Python utility function to convert an iterable of bytes
or str
to a readable file-like object.
It can be seen as the inverse of the two-argument iter function. The iter function allows conversion of file-like objects to iterables, but the function here converts from iterables to file-like objects. This allows you to bridge the gap between incompatible streaming APIs - passing data from sources that offer data as iterables to destinations that only accept file-like objects.
- Inherits from
IOBase
- some APIs require this - The resulting file-like object is well-behaved - it does not return more data than requested
- It evaluates the iterable lazily - avoiding loading all its data into memory
- Under the hood copying is avoided as much as possible
- Converts iterables of
bytes
to bytes-based file-like objects, which can be passed to boto3's upload_fileobj or to io.TextIOWrapper which is useful in stream CSV parsing. - Converts iterables of
str
to text-based file-like objects, which can be passed to psycopg2's copy_expert
pip install to-file-like-obj
If you have an iterable of bytes
instances, you can pass them to the to_file_like_obj
function, and it will return the corresponding file-like object.

* Activity: Reproduce the page above about converting iterables to file-like objects word for word, from start to finish.

* Source data:
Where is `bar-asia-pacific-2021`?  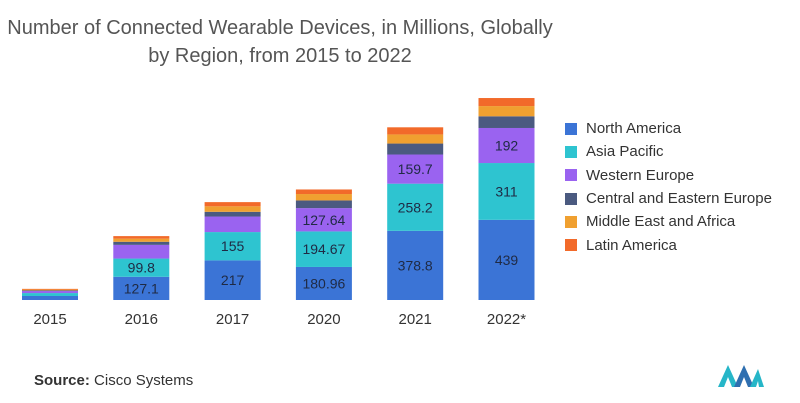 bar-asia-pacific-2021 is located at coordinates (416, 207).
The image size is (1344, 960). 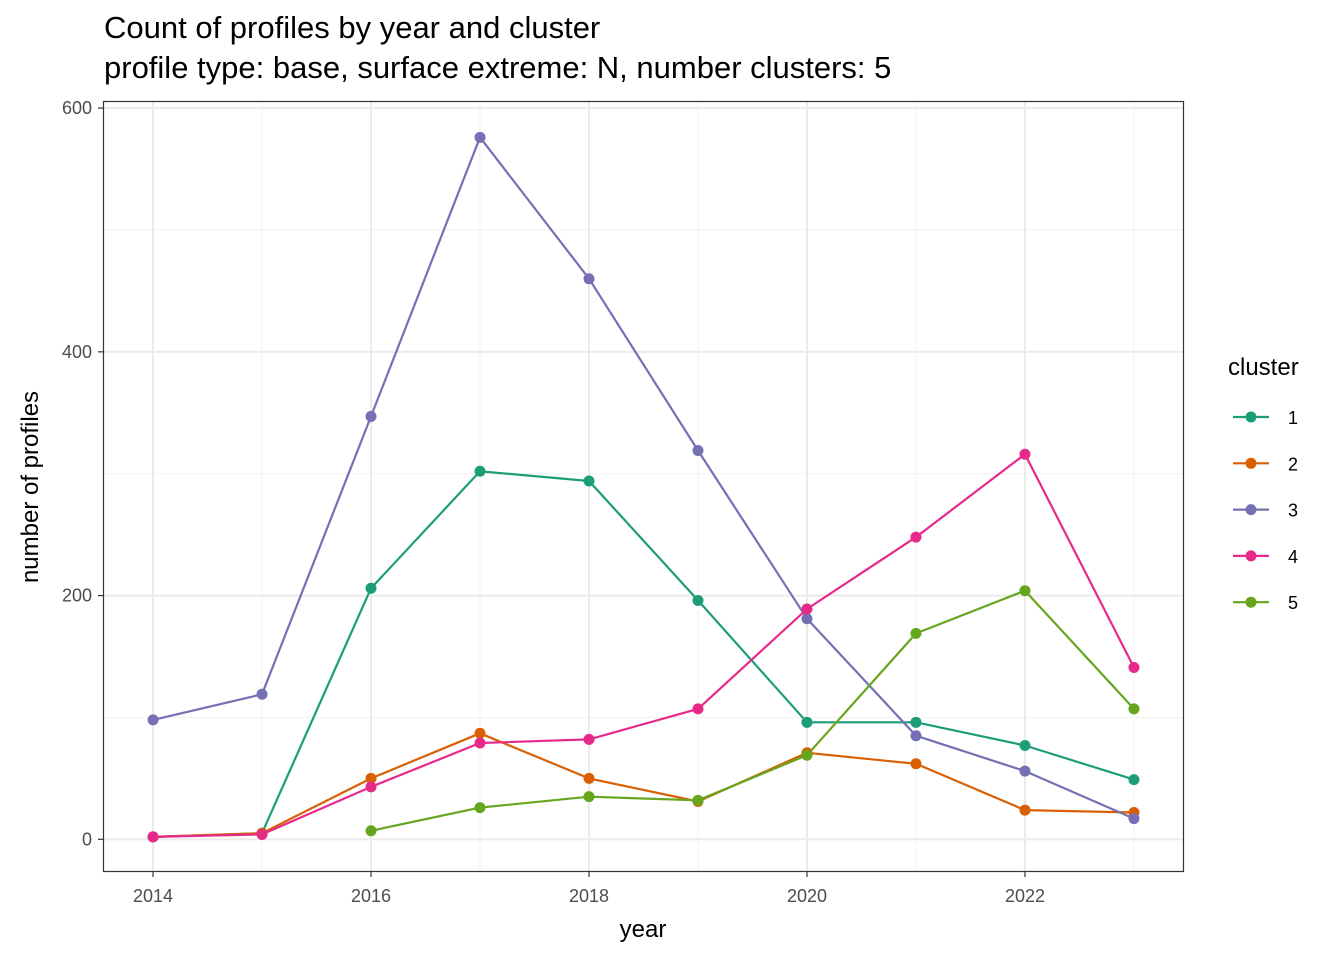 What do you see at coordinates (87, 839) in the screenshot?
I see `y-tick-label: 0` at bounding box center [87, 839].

* Answer space:
Python utility function to convert an iterable of bytes
or str
to a readable file-like object.
It can be seen as the inverse of the two-argument iter function. The iter function allows conversion of file-like objects to iterables, but the function here converts from iterables to file-like objects. This allows you to bridge the gap between incompatible streaming APIs - passing data from sources that offer data as iterables to destinations that only accept file-like objects.
- Inherits from
IOBase
- some APIs require this - The resulting file-like object is well-behaved - it does not return more data than requested
- It evaluates the iterable lazily - avoiding loading all its data into memory
- Under the hood copying is avoided as much as possible
- Converts iterables of
bytes
to bytes-based file-like objects, which can be passed to boto3's upload_fileobj or to io.TextIOWrapper which is useful in stream CSV parsing. - Converts iterables of
str
to text-based file-like objects, which can be passed to psycopg2's copy_expert
pip install to-file-like-obj
If you have an iterable of bytes
instances, you can pass them to the to_file_like_obj
function, and it will return the corresponding file-like object.